At least it is in the movies, from 'Shampoo' to 'Zohan'

ADAM SANDLER'S "You Don't Mess With the Zohan" is a comedy ostensibly about the Arab-Israeli political relationship. Sandler's Zohan is an ex-Mossad agent who takes a job doing hair in a New York salon. So who are we kidding? It's about a stylist.

The movies actually take hair and the people who do it pretty seriously, the salon being a realm of exposed truth - a strange, often fantastical space where anything is possible and everything goes. (My own stylist, for instance, was also once in the Mossad.)

In "Grease," the character Frenchy's career anxieties inspire a badly staged dream sequence that Frankie Avalon lords over: "Beauty school dropout," he sings, as a doo-wop put-down, "no customer would go to you unless she was a hooker."

The vague salon setting is sort of a joke, but one that allows Frenchy some reflection: "Go back to high school!"

Avalon's advice makes a flippant contrast to the stern sense of hope that American hairdressers bring to Afghan women in Liz Mermin's documentary "Beauty Academy of Kabul" (2004). A squad of New York hairdressers shows up in what was then post-Taliban territory.

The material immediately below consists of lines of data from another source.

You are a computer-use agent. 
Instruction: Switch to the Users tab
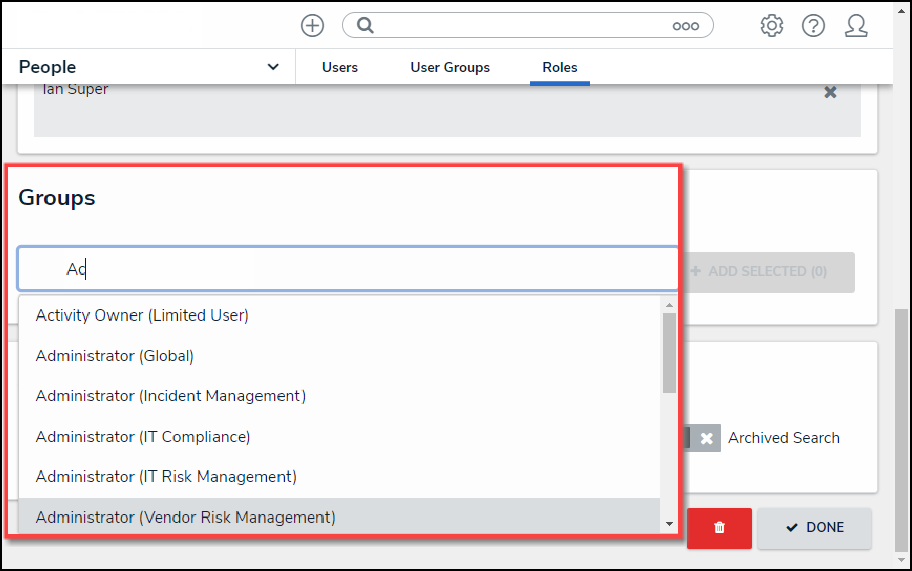tap(340, 67)
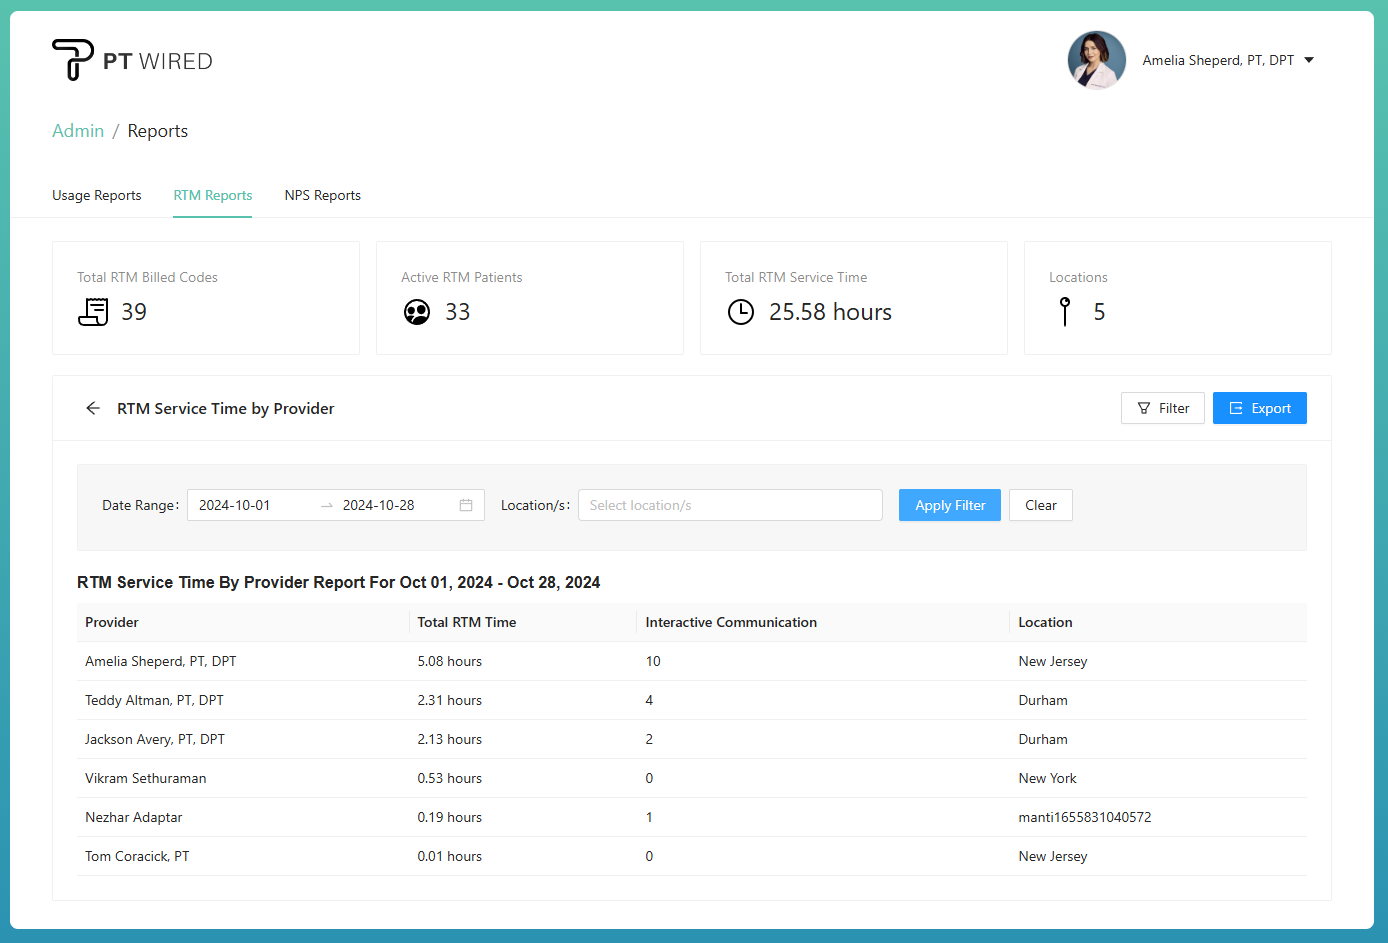1388x943 pixels.
Task: Expand the user account dropdown arrow
Action: [1309, 60]
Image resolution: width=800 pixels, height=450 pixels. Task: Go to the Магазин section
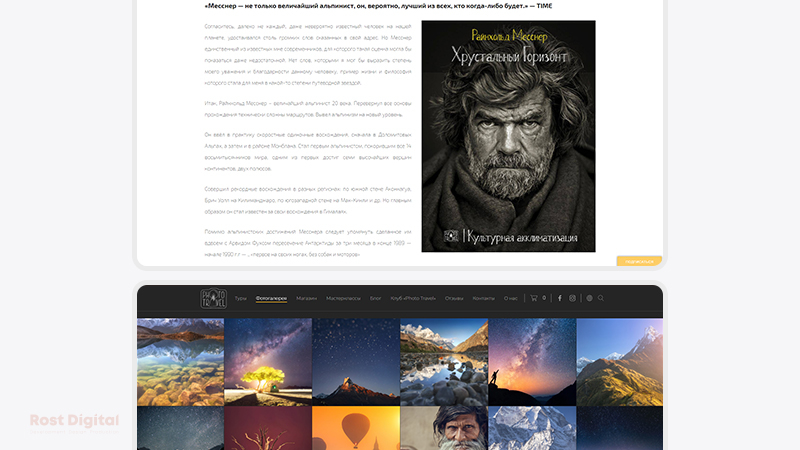306,298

The movie has a comic whiff of a Christopher Guest faux-documentary. One of the New York instructors insists that the country's future hinges on the locals' ability to craft a modern look. But the boastful Dr. Phil-isms feel resonant enough. Take this stylist's assurance to an Afghan pupil with husband woes: "I'm a hairdresser. I heal people." Amen to that.

At the start of the decade, the UK gave us at least three competitive working-class hair comedies - "An Everlasting Piece," "Blow Dry" and "The Big Tease," which, hilariously, was marketed as "Rocky" with curlers. The last two were set in salons. "Blow Dry" has Alan Rickman launching himself over the top as a championship hairdresser fallen on low times: He's barbering now. "The Big Tease" stars the future late-night host Craig Ferguson doing the same in swishy Scottish style.

The greatest musical number in a salon is "Straight and Nappy" from Spike Lee's "School Daze." The number ingeniously manages to unpack centuries of conflict between light-skinned black women and their dark-skinned counterparts in the genre of an MGM musical. They fight over hair. They fight over authenticity. The salon is more than a set piece; it is a space where these women's self-images can duke it out.

In "Steel Magnolias" (1989), Truvy's more convivially run beauty shop is where the movie's six women get together to gossip and celebrate and confess. They are never closer than when they gather around the hot curlers and dryer chairs.

Ditto for the more rambunctious multiracial nonsense in "Beauty Shop" (2005) - "Steel Magnolias" without the Oscar winners, the tragedy or the tears - and this year's "Caramel," a.k.a. "Steel Magnolias" in Beirut.

It's possible that Dolly Parton's Truvy would have kept the Compton beautician that Janet Jackson played in "Poetic Justice" on the payroll. Jackson's character could curse up a storm but was twice as melodrama-prone as Sally Field. Tyra Ferrell plays Jackson's ferocious boss in that movie, and it'd be great to see what would happen if she opened a shop across the street from Truvy's. Quick: Who can install the best weaves?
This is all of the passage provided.